═════ SOURCE TEXT

OP: It’s okay to pressure me. I was quite cheesed off by Hoagland’s poem and his response to Claudia’s poetic response, but for the longest time, I couldn’t articulate my displeasure. I was in the audience at AWP when Claudia Rankine had Nick Flynn read Hoagland’s piece. She then read her piece and the ensuing responses. There was a palpable tension in the air and I felt like I had been punched in the neck. After Claudia had finished, a number of poets gave her a standing ovation.
I’ve always been one to step back before responding to anything that coaxes such a visceral response. I’m still grappling with the “conversation.” So here’s where I’m at today, and my feelings can change depending on what sets me off. Art, for me, is governed by choices. There are decisions and micro decisions that go into the composition of a poem, and what irked me about Hoagland’s response to Claudia is that it seemed like he decided to disengage and ultimately divorced himself from holding any responsibility for his poem, fortifying himself with the argument that the role of the artist is simply to make art and that we are not to confuse the speaker with the artist. Sure, but as I mentioned, I believe art is governed by choice as is how we interact with said art. Claudia knew where he was coming from. She understood his rhetorical stance and countered it eloquently. Tony, it seemed, didn’t understand where Claudia was coming from, unfortunately, and I don’t feel his response was as rhetorically accommodating. High jinx ensued. So we’ve had responses and counter responses. Ultimately, the writing community is taking Claudia Rankine’s challenge on and proposing discussions, talks, the opportunity for dialogue.
With respect to Asian American poetry, literature, and the community, I have always felt a responsibility to that community. When I was starting as a writer I sought community. One of the first poets I contacted was Fatima Lim Wilson. She persuaded me to contact Nick Carbo. Nick mentored me for many years, putting me in touch with many of the writing friends I have now. Community is self-generative provided that the constituents of said community wish to sustain that community. I had mentioned one of my desires is that Kundiman become a self-sustaining community, and in many ways it has become just that. Many of the fellows who leave the retreat maintain their community by corresponding and collaborating with each other over the years. And let me also say that there is a need for communities like Kundiman, Kearny Street Workshop, The Asian American Writers Workshop, Macondo, Canto Mundo, and Cave Canem. First off, the life of a writer is a lonely one. The life of a minority writer is extremely lonely. As I was in the process of searching for community, I couldn’t go to my family because they were new immigrants and their view of a successful career path for me certainly didn’t involve the arts. So it’s important for the new generation of minority artists to see that they have predecessors, even models. Li-Young Lee was my first model. He led me to Garrett Hongo’s anthology, The Open Boat. Garrett’s anthology led me to contact Fatima Lim Wilson who led me to contact Nick Carbo. All the while, I was unsure about the writing life as a life.

══════════
═════ DATASET EXTRACT

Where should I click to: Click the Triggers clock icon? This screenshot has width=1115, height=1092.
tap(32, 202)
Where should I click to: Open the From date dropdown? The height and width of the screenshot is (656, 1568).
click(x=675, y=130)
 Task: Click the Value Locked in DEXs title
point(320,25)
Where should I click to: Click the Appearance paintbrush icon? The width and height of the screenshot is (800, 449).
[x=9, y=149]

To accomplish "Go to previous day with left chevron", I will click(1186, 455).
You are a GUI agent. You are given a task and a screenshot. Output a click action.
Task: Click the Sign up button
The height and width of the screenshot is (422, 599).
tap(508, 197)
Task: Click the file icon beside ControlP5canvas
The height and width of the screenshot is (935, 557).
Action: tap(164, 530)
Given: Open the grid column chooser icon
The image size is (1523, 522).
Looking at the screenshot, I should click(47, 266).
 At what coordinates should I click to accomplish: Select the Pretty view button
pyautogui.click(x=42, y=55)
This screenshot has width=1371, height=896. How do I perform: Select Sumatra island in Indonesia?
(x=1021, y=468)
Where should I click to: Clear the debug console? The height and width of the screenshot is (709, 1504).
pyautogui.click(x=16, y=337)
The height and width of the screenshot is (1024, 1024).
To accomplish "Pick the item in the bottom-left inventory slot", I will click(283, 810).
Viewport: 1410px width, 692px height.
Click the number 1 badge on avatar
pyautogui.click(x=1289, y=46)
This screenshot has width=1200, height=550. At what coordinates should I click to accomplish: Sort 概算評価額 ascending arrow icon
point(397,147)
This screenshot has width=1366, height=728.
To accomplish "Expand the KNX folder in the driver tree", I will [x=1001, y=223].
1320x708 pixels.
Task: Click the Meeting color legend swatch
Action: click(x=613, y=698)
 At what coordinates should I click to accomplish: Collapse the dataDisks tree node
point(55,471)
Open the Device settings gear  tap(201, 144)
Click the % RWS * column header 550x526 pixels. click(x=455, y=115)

══════════

→ **REQUIRED ACTIONS**
- 1) In the passage on poetry and community, translate this sentence into Spanish: "Community is self-generative provided that the constituents of said community wish to sustain that community."
- 2) Carry the passage on poetry and community forward from its final sentence.

→ **SOLVED PROBLEMS**
- 1) La comunidad se genera a sí misma siempre que los integrantes de dicha comunidad deseen sostener esa comunidad.

- 2)
What’s clear now is there are a number of really fantastic young Asian American writers out there—Esther Lee, Cynthia Arrieu-King, Melody Gee, Neil Aitken, Purvi Shah just to name a few Asian American poets with new books . . . and the difference between when I was coming into my own as a writer and what they are experiencing is that they know each other through various community experiences but particularly Kundiman.
LR: Advice for a young poet?
OP: Read as much poetry as you can, no matter the style or the school. It’s important not to lock onto one particular writing style at this point because it’s important to experiment with the possibilities of your aesthetic. It’s also important to seek a poetic community that will challenge and sustain you, whether that community is a writing group, a couple of friends who share your passion for writing, or a writing organization. You never know when you’ll encounter a moment when the solitary writing life calls you away from the desk and out into the open air.